Problem description
Where the records below show the word "icon" in a line, please copy that line.

______

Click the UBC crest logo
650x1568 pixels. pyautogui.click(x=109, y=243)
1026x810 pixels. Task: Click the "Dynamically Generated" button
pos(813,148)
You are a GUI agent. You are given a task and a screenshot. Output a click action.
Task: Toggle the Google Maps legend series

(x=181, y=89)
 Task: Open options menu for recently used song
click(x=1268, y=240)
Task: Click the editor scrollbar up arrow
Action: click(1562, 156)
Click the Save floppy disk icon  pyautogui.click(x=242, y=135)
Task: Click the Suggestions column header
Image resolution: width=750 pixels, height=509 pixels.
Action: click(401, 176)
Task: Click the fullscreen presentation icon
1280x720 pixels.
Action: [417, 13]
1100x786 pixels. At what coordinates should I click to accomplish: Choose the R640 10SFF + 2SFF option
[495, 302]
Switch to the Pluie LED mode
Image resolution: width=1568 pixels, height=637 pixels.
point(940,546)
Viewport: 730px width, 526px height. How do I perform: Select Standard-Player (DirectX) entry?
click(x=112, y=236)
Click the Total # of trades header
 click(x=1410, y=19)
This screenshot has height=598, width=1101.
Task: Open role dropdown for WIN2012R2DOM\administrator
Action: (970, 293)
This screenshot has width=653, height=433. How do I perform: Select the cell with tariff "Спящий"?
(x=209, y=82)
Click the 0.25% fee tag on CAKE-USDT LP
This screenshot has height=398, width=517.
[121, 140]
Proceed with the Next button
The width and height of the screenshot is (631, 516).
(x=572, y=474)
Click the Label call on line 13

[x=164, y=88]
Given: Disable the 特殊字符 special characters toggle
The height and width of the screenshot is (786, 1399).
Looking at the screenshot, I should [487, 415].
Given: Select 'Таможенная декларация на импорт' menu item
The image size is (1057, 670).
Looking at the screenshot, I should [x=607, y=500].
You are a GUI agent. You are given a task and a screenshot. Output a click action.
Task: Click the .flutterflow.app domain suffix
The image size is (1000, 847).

______

Your solution
Click the Save floppy disk icon  pyautogui.click(x=242, y=135)
Task: Click the fullscreen presentation icon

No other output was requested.